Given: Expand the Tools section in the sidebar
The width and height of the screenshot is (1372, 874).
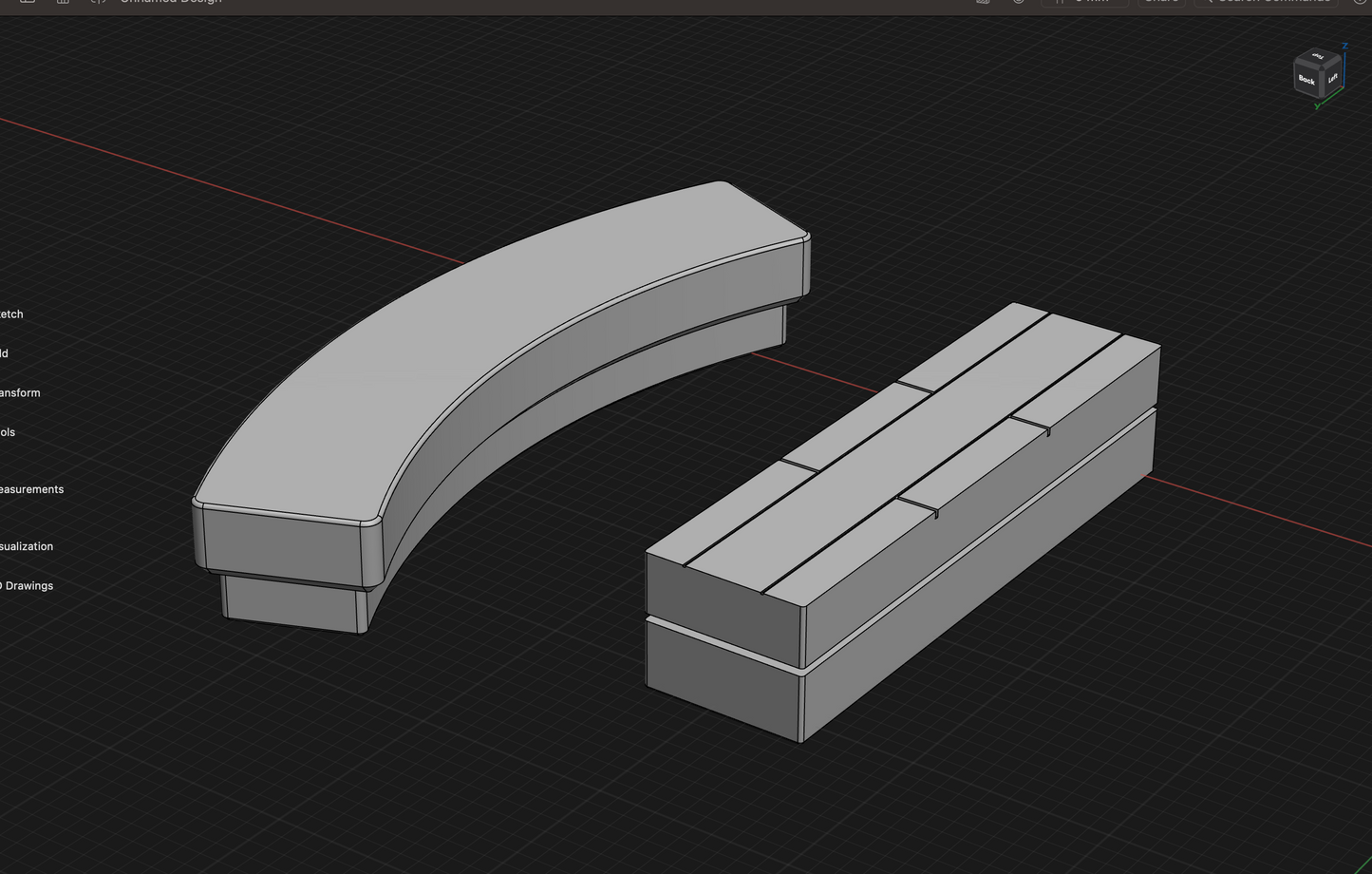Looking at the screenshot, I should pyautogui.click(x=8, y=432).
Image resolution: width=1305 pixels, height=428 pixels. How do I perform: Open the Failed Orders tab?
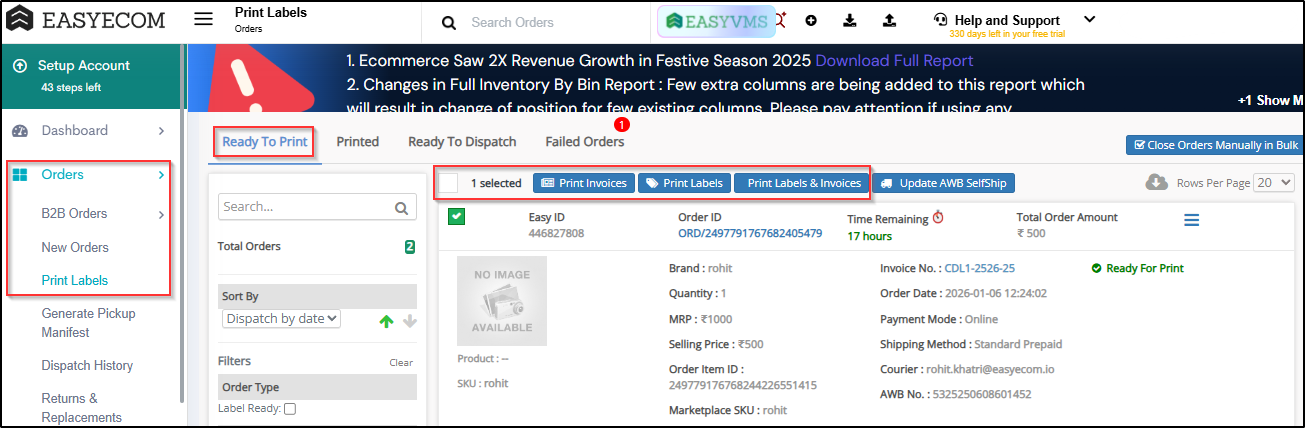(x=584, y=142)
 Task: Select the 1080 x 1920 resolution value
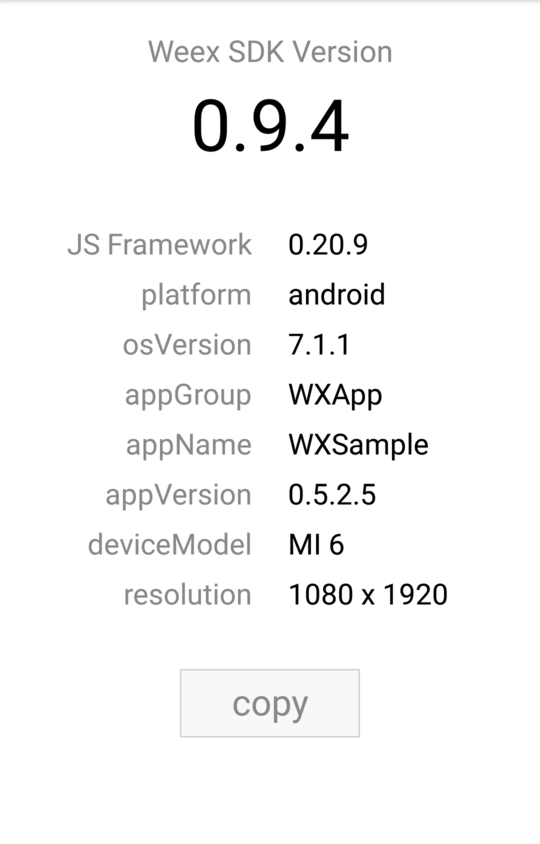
-----
▸ Task instructions:
Your task is to repeat only the lines from the line containing "Image resolution: width=1305" through the final line of the material, inclusive; do not include pictures.

▸ Written answer:
Image resolution: width=1305 pixels, height=428 pixels. How do I perform: Open the Failed Orders tab?
(x=584, y=142)
 Task: Select the 1080 x 1920 resolution value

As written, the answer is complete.